10 Ağustos 2018 Cuma

Mehmet Yalçın: “Karaağaç’ın yollar değişiyor, güzergahlar değişiyor, planlar değişiyor ama sorunlar hala ortada. Buçuk tepe istikametinden bir teleferik çalışması yapılarak, Karaağaç'a yolcu da taşınabilir. Böylelikle yerli ve yabancı turistlere Edirneyi çok güzel tanıtabiliriz.”

Mehmet Yalçın: “Karaağaç’ın yollar değişiyor, güzergahlar değişiyor, planlar değişiyor ama sorunlar hala ortada. Buçuk tepe istikametinden bir teleferik çalışması yapılarak, Karaağaç'a yolcu da taşınabilir. Böylelikle yerli ve yabancı turistlere Edirneyi çok güzel tanıtabiliriz.”

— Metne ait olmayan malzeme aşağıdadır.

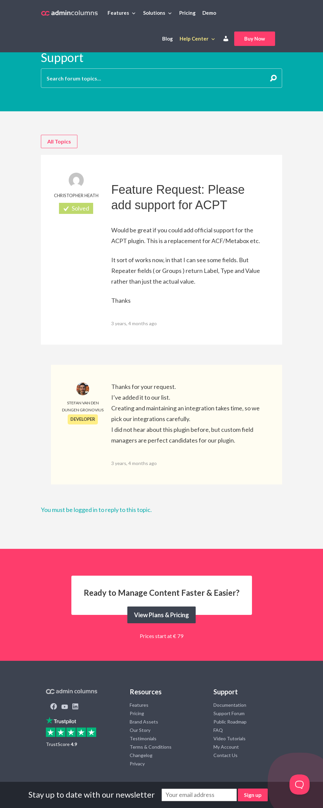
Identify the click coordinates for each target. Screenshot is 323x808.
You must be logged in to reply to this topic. (96, 509)
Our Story (140, 730)
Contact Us (225, 755)
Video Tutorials (229, 738)
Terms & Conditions (151, 747)
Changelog (141, 755)
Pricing (187, 13)
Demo (209, 13)
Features (118, 13)
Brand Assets (144, 722)
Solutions (154, 13)
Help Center (194, 39)
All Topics (59, 141)
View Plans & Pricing (161, 615)
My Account (226, 747)
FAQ (218, 730)
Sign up (253, 795)
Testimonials (143, 738)
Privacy (137, 763)
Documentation (229, 705)
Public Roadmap (230, 722)
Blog (167, 39)
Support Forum (229, 713)
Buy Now (254, 39)
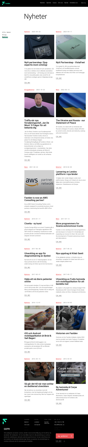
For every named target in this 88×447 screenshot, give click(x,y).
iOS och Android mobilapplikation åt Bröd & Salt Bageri (37, 335)
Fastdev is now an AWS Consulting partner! (36, 199)
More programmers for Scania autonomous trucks (69, 224)
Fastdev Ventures (46, 422)
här (25, 439)
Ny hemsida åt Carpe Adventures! (66, 388)
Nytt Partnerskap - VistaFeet (70, 62)
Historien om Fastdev (67, 333)
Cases (55, 3)
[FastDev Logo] (6, 3)
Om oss (60, 3)
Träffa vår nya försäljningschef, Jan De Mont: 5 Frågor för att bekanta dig (36, 124)
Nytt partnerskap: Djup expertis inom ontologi (35, 63)
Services (26, 424)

• Mehmet Yalçın, fotoğraf sanatçısı. Aslen, Malatya Pötürgeli, İstanbul doğumlu, 1985 yılından beri Edirne’de yaşıyor.  Vefa lisesini 1980 ihtilalı sebebiyle bitiremeyenlerden birisi. İstanbul’da ki fotoğraf stüdyosunun şubesini açmak için birkaç kez Edirne’yi gide gele benimsedi ve kaldı. Kızına daha evvel bir fotoğraf stüdyosu açmıştı. Kendisine de açmak gibi bir fikir hala zihnin bir yerinde duruyor. Şöyle böyle Edirne’de 34 yılı geride bıraktı. İki yıl Edirnespor’un kulüp başkanlığı görevini de yürüttü.  Şimdi de Karaağaç’taki Lozan Kafe’yi işletiyor.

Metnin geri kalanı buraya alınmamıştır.